Mitt Romney photo

Remarks at the Americans for Prosperity Conference in Washington, D.C.

November 04, 2011

As I'm sure you've noticed, the President has been traveling the country trying to get support for his new half-a-trillion-dollar stimulus bill.

He keeps telling people, "We can't wait." To which I say, "Yes, we can."

Upon taking office, this administration's motto was "You never want a serious crisis to go to waste." Since then, it's become clear that they don't know how to end one.

The unemployment rate has been over 8% for 33 months. Our country has been running a deficit for 36 months. And just last week, nearly 400,000 Americans filed new jobless claims.

We know that's not the best America can do. That's just the best this administration can do. We will do a lot better.

Over the last 33 months, President Obama has offered a number of plans for getting the economy going. The problem is that most of his proposals are based on one idea: More spending and borrowing. Today, government borrows 36 cents of every dollar it spends. If we stay on the present course, we will face tomorrow what Greece, Italy, and Spain face today. But there is no nation big enough to bail us out.

It took 43 presidents over 200 years to accumulate $6.3 trillion of national debt. President Obama is on track to borrow and spend nearly that much in just one term.

His fundamental error is that he believes government creates jobs and opportunity. He's wrong. He puts his faith in government. I put my faith in people.

That is why I will make government simpler, smaller, and smarter.

This is not only good for the economy, it is a moral imperative. We cannot with moral conscience borrow trillions of dollars that can only be repaid by our children. We cannot so weaken our economic foundation that we jeopardize our ability to preserve freedom.

There are some who argue that fiscal responsibility is heartless and immoral. No, what is heartless is to imperil our children. And what is immoral is to imperil the strength of the nation that was founded "under God" and preserved by His hand.

This is a pivotal moment in the history of the country. We will either be led by men and women who care only for the present, who promise more and ask for less, and who ignore the tightening noose of debt–or we will be led by those who believe that deficits matter and who have the courage to act with fiscal responsibility.

When I became the Governor of Massachusetts in 2003, the state budget was out of control. My legislature was 85% Democrat. Some thought we should just raise taxes or borrow more money. I said no.

Even with about the most Democratic legislature in the nation, we didn't just slow the growth of spending, we cut spending. And we turned a $3 billion budget shortfall into a $2 billion rainy day fund.

I learned how to balance budgets in business. In the private sector, you have no choice—you either balance your budget or you go broke. And you spend every dollar like it's your own, because it is.

**Exercise data**
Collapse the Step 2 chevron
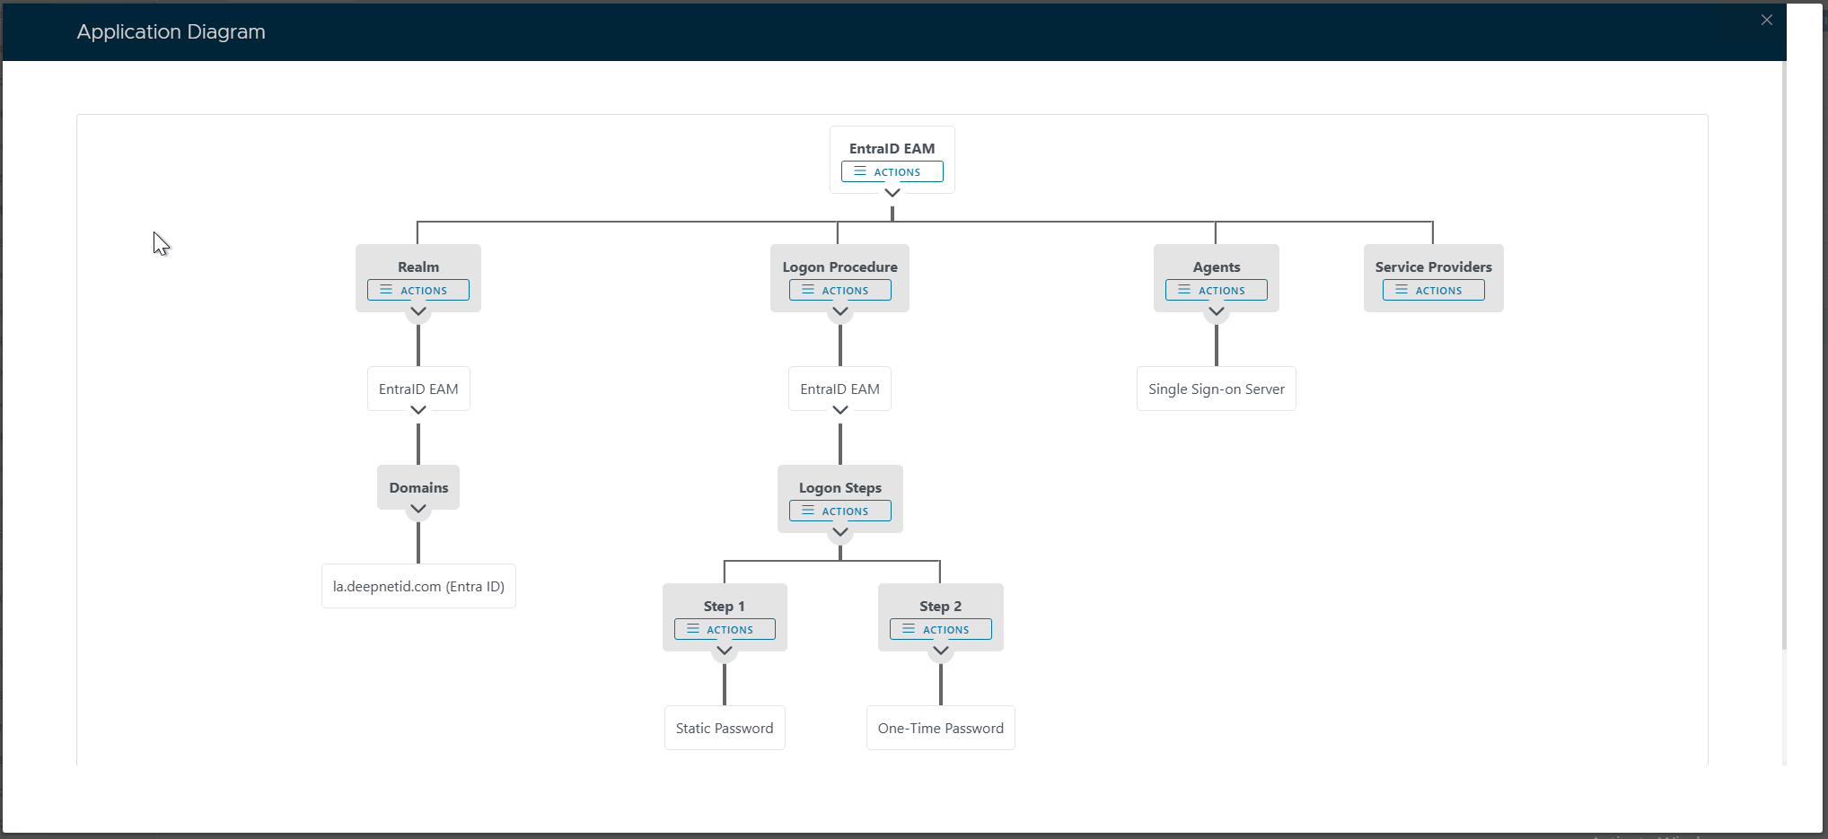This screenshot has height=839, width=1828. (x=941, y=651)
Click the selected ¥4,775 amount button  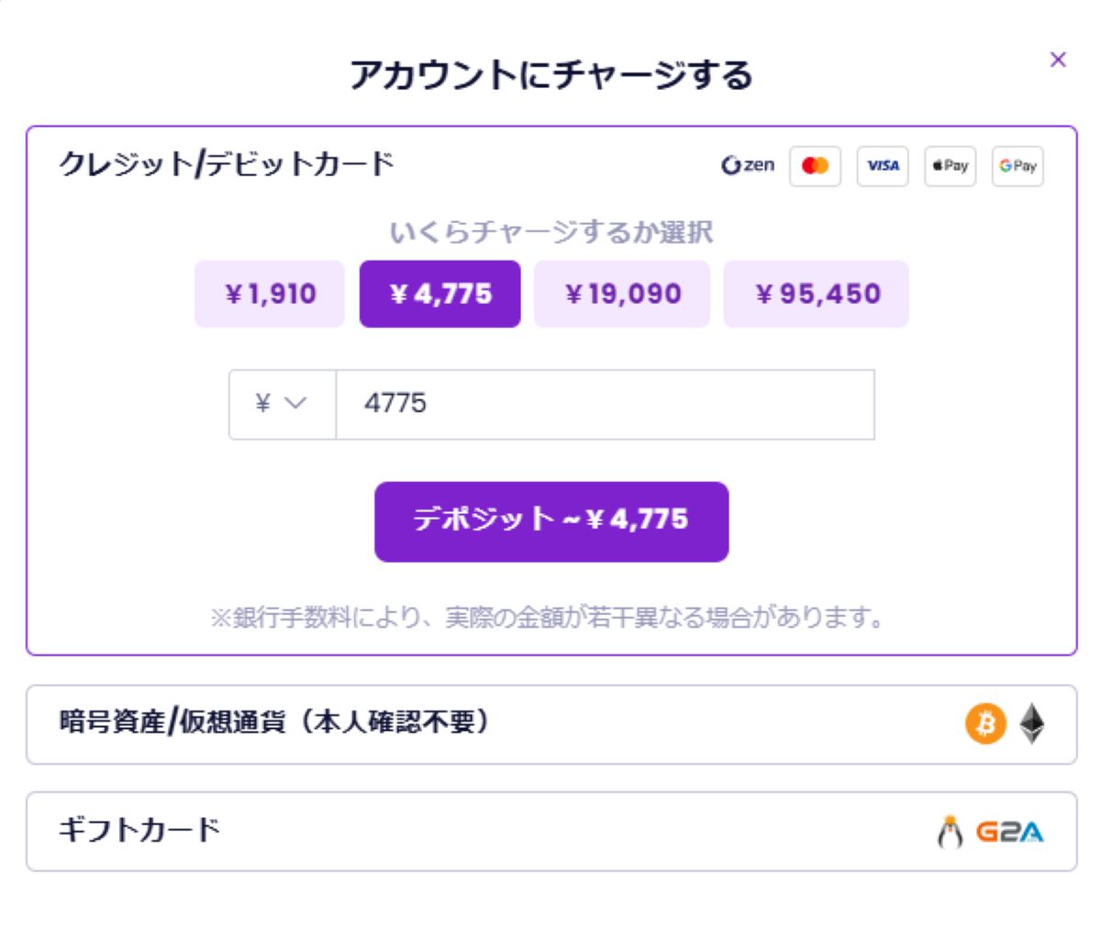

**Things to do**
a) Write out the speech word for word from "There are some" down to "by His hand.".
b) List every foreign country that the speech names.
Rely solely on the speech to complete what follows.

**Answer section**
a)
There are some who argue that fiscal responsibility is heartless and immoral. No, what is heartless is to imperil our children. And what is immoral is to imperil the strength of the nation that was founded "under God" and preserved by His hand.

b) Greece, Italy, Spain